Ackerman echoed this sentiment, saying his firm looked at a project in Pennsylvania and questioned whether the auditorium and pool were necessary.
“When you have the luxury of not worrying about costs, you throw everything in there thinking that’s going to help leasing. But now, we have the discipline of really having to bring the costs in,” said Ackerman. “We have now built enough collectively to know what is actually being used. If the consumer’s not going to pay for it and doesn’t want to pay for it, then maybe we should be thinking about different air conditioning systems or different facades, for instance.”

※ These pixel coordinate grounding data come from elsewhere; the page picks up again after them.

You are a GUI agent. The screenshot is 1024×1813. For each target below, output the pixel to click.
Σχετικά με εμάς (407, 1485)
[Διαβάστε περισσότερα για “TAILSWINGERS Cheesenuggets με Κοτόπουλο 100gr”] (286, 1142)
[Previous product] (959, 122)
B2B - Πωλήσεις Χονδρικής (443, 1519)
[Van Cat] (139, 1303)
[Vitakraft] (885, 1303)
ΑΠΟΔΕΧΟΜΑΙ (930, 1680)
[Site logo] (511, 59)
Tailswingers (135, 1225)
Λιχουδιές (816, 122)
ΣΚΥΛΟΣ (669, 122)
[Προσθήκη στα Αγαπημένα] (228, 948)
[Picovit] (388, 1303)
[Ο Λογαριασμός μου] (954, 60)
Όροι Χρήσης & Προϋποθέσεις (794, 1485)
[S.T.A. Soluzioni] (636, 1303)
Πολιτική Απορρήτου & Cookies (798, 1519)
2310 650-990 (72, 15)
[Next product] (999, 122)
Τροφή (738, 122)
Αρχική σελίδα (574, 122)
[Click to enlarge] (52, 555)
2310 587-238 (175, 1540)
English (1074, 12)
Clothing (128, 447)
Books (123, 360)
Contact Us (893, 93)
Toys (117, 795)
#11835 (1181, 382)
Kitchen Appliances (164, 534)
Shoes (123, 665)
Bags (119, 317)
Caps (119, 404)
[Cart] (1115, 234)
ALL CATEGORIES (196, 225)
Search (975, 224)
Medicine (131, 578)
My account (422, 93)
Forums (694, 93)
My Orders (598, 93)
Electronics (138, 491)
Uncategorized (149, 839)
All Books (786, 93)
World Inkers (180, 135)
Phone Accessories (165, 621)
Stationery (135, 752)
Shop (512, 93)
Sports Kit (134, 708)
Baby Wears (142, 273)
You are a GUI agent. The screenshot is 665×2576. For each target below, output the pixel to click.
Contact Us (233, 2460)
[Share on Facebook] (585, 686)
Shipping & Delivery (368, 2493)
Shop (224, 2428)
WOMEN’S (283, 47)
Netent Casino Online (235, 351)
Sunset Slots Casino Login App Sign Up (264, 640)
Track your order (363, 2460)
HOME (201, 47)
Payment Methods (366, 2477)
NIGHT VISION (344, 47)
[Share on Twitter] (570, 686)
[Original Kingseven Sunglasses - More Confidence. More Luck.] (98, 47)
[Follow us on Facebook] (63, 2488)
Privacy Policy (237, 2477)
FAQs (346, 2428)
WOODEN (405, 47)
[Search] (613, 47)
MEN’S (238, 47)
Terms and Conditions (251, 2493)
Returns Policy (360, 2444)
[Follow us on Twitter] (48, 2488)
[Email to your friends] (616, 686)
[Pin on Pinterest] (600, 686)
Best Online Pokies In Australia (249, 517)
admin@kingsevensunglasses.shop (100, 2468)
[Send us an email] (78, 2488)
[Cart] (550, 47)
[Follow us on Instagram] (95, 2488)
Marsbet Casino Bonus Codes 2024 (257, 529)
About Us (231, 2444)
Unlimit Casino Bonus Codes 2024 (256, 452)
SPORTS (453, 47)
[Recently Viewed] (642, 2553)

Rice said his firm is currently developing a new prototype and thinking critically about amenity spaces and programming (planned activities). “From our experience, if you don’t invest in the programming, the space typically doesn’t get used,” he explained. “So, we’re looking at amenities that we’re willing to invest in and program. That just typically means fewer amenities.”
Jasmon’s advice regarding programming was to integrate a building into the larger community.
“Open the doors and invite volunteers, churches, nonprofits or local business owners. They will come in and do the programming and you don’t have to pay for it,” he said. “It’s amazing how quickly building those relationships reaps enormous benefits both from a cost savings and marketing perspective. That’s something the industry has forgotten by closing the doors to the outside.”